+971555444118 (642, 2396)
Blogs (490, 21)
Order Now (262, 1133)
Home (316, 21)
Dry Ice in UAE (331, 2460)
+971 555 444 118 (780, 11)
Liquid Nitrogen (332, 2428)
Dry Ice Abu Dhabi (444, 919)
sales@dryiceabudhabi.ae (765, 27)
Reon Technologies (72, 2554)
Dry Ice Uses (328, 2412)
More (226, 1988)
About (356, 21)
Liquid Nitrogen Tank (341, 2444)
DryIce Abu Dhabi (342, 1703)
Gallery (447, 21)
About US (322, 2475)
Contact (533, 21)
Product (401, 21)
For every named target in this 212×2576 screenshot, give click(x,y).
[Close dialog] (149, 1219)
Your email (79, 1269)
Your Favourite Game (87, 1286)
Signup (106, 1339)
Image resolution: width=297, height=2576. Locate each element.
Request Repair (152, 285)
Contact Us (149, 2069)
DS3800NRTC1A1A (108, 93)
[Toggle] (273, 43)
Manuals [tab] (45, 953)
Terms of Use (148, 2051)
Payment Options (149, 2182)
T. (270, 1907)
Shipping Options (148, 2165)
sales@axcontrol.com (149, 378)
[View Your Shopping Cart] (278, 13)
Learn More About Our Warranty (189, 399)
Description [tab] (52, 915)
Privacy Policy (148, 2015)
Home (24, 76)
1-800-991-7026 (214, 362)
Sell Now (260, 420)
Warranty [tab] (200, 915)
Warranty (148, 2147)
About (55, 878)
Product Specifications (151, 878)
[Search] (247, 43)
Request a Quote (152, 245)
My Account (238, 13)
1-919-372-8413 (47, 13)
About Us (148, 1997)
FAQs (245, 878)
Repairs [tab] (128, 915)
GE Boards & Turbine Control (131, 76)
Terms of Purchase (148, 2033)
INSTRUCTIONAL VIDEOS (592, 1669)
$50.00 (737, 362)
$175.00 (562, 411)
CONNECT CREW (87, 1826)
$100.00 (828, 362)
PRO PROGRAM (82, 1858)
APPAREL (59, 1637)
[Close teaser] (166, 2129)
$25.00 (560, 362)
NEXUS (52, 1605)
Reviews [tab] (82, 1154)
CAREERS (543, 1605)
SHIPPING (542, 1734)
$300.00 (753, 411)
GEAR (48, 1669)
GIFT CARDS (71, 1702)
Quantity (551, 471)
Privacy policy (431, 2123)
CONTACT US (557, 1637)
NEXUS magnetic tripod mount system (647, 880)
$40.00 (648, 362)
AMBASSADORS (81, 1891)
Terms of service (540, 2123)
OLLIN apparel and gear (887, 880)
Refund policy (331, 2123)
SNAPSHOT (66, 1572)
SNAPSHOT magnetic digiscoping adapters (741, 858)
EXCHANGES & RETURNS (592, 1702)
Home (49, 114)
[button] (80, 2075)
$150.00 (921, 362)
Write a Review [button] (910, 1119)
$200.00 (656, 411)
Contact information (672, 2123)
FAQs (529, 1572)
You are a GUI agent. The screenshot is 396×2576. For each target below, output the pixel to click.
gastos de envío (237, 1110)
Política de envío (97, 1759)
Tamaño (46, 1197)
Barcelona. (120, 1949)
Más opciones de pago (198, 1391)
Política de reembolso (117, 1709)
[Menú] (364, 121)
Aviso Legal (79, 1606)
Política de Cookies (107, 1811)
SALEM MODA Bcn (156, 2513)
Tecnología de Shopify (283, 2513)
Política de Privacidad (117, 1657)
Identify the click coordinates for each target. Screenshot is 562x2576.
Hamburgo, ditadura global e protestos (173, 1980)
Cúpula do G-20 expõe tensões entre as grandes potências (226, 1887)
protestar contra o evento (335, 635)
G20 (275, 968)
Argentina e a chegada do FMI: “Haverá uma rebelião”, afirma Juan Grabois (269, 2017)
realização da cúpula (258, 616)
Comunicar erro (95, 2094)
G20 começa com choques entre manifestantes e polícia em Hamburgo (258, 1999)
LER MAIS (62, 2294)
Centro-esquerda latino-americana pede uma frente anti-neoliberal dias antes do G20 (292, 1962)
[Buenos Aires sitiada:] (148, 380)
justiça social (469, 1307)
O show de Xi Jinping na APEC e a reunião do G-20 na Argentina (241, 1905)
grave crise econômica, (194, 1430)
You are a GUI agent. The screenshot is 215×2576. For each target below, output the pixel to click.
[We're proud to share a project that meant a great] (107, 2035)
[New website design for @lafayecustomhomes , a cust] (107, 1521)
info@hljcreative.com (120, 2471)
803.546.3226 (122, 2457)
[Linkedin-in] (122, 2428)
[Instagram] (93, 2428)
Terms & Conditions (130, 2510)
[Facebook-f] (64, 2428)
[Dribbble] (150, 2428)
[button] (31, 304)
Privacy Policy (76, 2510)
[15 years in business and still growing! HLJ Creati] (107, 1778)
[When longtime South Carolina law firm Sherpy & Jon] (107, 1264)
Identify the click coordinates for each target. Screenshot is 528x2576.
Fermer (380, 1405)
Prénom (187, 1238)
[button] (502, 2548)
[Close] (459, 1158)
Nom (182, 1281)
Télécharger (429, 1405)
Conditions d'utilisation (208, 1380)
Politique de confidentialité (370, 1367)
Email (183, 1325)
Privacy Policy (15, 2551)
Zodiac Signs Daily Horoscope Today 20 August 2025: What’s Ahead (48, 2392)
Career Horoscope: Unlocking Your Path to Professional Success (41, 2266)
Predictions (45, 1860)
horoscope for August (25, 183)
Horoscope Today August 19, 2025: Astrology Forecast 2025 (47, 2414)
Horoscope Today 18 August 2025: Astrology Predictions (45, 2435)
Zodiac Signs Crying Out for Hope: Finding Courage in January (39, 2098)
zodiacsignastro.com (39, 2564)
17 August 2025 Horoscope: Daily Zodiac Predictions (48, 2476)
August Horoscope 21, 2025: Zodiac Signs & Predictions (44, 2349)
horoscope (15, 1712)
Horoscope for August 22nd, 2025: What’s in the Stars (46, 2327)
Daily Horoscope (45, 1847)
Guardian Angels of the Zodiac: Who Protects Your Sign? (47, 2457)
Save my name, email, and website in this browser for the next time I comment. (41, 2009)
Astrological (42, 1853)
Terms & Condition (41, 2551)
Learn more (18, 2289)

## [Exercise requirements]
Your answer should be the lines of the listing above between the line holding "NEXUS (52, 1605)" and the line holding "gastos de envío (237, 1110)", inclusive, restated word for word and alone.

## [Answer to the problem]
NEXUS (52, 1605)
Reviews [tab] (82, 1154)
CAREERS (543, 1605)
SHIPPING (542, 1734)
$300.00 (753, 411)
GEAR (48, 1669)
GIFT CARDS (71, 1702)
Quantity (551, 471)
Privacy policy (431, 2123)
CONTACT US (557, 1637)
NEXUS magnetic tripod mount system (647, 880)
$40.00 (648, 362)
AMBASSADORS (81, 1891)
Terms of service (540, 2123)
OLLIN apparel and gear (887, 880)
Refund policy (331, 2123)
SNAPSHOT (66, 1572)
SNAPSHOT magnetic digiscoping adapters (741, 858)
EXCHANGES & RETURNS (592, 1702)
Home (49, 114)
[button] (80, 2075)
$150.00 (921, 362)
Write a Review [button] (910, 1119)
$200.00 (656, 411)
Contact information (672, 2123)
FAQs (529, 1572)
You are a GUI agent. The screenshot is 396×2576. For each target below, output the pixel to click.
gastos de envío (237, 1110)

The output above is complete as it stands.